**ZU LÖSENDE AUFGABEN:**
[1] Beantworten Sie anhand des vorliegenden Textes diese Fragen:
(a) An welchem Datum hat sylvie ihre Frage gestellt?
(b) Welchen Wert bekommt text-decoration im Stylesheet von soraxdesign?
(c) Welchen Abschnitt der verlinkten Seite soll man laut Adam Wille lesen?
[2] Nennen Sie alle Selektoren für das Element A, die im Stylesheet des vorliegenden Textes vorkommen.

**VORLIEGENDER TEXT:**

━━━━━━━━

# hyperlink ohne unterstrich



## sylvie (27. November 2002)

hab meine erste site gebaut und möchte die links in der navigationsleiste nicht unterstrichen haben..wie geht das?


----------



## soraxdesign (27. November 2002)

suchfunktion....

aber wielich net so bin:


<head>
<style>
body, p, div, td {font-family: verdana; font-size: 10pt} 
A {text-decoration : *none*}
A:link { color: black}
A:visited { color: black}
A:active { color: CC0021}
A:hover {color: CC0000}
</style>
</head>

sabre


----------



## Adam Wille (27. November 2002)

http://selfhtml.teamone.de/css/eigenschaften/pseudoformate.htm#link_visited_hover_active_focus

...und mal das geschriebene unter "Beachten Sie:" lesen - kann leider nicht sagen, ob es von enormer Relevanz ist, was dort steht, aber denke auch nicht, dass Stefan Münz sowas aus Spaß hinschreibt...andererseits wird alles niedergeschriebene nicht von ihm allein sein, sondern auch von mehr als genügend Recherchen aus dem Netz - und *da* findet man ja nun alles mögliche...

So test yourself 

Geist


----------



## THE REAL TOOLKIT (28. November 2002)

Doch doch,die Reihenfolge ist wirklich wichtig.
Besonders unser lieber NN ist da empfindlich.


----------

━━━━━━━━

**AUSGEWÄHLTE DATEN:**
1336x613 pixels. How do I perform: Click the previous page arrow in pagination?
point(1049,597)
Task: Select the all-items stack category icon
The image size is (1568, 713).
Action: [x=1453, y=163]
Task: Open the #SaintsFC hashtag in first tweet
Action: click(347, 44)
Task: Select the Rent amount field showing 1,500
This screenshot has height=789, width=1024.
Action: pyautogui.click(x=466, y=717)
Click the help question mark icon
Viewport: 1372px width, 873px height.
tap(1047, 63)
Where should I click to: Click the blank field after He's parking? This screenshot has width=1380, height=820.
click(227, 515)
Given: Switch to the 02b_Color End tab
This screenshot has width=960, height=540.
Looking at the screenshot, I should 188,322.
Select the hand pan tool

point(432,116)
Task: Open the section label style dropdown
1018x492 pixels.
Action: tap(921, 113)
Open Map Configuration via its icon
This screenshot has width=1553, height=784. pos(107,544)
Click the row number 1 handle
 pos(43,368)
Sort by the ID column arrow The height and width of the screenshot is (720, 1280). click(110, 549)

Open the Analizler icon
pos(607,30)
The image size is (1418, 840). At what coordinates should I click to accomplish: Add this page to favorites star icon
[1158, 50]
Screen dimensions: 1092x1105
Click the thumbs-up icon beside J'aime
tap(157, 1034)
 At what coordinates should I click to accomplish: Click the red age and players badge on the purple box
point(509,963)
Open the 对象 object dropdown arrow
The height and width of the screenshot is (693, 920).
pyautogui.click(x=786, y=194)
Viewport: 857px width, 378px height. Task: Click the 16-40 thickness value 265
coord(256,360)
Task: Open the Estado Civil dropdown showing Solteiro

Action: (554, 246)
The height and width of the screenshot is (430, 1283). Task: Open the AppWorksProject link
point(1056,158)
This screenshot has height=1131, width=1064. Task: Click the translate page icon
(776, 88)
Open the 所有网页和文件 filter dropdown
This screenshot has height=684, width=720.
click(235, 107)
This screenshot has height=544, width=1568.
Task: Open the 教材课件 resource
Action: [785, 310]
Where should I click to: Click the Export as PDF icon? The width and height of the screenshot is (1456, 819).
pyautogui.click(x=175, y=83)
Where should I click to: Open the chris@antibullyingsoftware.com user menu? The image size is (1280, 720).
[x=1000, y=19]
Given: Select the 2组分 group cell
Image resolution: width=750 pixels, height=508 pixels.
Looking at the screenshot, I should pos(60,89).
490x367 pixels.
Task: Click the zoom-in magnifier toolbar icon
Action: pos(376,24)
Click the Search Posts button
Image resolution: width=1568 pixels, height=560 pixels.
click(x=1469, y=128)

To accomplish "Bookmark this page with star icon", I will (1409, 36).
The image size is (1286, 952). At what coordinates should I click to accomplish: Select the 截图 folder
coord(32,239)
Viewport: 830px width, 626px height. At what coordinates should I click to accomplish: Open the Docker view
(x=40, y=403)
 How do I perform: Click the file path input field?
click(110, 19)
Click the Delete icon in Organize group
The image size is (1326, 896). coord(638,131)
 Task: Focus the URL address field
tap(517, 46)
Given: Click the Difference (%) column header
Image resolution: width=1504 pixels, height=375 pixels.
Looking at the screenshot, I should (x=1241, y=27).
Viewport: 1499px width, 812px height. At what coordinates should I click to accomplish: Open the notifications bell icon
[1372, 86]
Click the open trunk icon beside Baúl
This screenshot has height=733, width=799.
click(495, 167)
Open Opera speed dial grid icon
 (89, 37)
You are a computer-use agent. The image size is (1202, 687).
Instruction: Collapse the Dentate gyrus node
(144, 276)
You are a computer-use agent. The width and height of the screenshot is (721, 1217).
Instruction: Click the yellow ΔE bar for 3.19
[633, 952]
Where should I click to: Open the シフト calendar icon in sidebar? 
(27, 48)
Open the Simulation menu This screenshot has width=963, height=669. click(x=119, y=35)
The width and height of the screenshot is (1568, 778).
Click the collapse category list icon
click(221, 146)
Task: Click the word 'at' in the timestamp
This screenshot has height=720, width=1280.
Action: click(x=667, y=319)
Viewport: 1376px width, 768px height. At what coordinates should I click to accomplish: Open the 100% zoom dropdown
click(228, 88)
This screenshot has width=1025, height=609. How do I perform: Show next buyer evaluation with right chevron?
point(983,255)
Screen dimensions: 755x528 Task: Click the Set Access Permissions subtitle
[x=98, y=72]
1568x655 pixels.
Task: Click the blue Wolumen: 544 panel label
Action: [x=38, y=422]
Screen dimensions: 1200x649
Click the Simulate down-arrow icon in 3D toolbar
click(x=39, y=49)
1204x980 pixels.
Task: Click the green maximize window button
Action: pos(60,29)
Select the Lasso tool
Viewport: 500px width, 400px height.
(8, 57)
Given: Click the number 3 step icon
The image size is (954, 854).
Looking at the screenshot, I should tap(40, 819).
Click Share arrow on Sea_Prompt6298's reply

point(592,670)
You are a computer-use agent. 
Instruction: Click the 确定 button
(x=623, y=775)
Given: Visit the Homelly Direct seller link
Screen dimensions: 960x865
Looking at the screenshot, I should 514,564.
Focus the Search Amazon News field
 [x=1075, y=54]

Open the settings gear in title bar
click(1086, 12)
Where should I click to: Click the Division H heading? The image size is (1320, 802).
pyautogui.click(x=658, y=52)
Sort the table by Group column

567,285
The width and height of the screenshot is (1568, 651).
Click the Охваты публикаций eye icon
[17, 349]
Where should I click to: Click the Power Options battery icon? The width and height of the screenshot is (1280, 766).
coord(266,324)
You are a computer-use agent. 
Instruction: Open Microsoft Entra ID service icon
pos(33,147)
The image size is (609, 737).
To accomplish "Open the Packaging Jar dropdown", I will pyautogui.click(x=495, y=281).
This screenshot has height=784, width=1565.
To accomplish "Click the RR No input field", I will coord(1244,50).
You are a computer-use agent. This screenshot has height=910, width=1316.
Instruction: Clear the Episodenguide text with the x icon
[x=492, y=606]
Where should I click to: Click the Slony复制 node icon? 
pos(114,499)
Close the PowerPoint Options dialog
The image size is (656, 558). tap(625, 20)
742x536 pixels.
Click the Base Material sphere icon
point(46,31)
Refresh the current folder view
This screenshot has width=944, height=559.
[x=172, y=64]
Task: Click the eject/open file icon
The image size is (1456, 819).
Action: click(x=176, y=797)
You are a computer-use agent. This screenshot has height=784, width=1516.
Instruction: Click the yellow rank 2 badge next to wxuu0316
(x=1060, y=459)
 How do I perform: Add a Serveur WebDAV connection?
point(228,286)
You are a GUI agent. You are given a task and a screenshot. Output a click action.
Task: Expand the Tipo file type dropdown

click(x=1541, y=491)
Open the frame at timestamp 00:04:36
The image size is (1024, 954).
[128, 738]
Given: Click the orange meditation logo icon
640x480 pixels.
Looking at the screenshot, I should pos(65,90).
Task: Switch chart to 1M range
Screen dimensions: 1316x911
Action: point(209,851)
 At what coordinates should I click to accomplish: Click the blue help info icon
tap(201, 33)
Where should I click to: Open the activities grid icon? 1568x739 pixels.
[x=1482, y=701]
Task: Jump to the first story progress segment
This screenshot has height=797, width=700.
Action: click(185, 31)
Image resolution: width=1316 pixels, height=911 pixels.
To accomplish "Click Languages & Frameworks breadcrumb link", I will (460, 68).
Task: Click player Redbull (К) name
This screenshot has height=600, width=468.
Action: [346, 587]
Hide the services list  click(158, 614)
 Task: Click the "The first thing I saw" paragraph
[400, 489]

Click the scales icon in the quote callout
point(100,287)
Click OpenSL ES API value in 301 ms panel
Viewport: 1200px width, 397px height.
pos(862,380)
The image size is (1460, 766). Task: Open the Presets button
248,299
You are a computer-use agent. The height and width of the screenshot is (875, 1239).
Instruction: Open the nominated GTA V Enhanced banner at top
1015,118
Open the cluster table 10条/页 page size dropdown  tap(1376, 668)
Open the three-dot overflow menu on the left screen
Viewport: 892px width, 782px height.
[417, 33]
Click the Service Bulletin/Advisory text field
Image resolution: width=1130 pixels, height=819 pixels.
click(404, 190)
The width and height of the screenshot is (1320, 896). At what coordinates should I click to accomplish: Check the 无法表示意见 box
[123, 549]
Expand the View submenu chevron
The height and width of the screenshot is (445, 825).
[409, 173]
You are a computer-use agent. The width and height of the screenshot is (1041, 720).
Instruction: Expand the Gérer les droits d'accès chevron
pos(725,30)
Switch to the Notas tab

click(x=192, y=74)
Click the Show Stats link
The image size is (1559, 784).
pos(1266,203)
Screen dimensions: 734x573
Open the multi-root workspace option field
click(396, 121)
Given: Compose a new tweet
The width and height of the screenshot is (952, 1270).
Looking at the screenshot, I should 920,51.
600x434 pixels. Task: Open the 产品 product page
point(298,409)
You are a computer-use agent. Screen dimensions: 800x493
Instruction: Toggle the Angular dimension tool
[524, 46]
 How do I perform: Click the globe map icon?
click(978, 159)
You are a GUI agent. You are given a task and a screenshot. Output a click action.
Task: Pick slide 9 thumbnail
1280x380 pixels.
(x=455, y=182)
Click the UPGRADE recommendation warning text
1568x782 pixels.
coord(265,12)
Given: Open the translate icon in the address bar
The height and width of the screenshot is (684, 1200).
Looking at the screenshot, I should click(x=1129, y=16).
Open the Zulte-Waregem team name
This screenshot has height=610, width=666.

━━━━━━━━

**LÖSUNGEN DER AUFGABEN:**
[1]
(a) Am 27. November 2002.
(b) none
(c) Den Abschnitt unter „Beachten Sie:“.

[2] A, A:link, A:visited, A:active, A:hover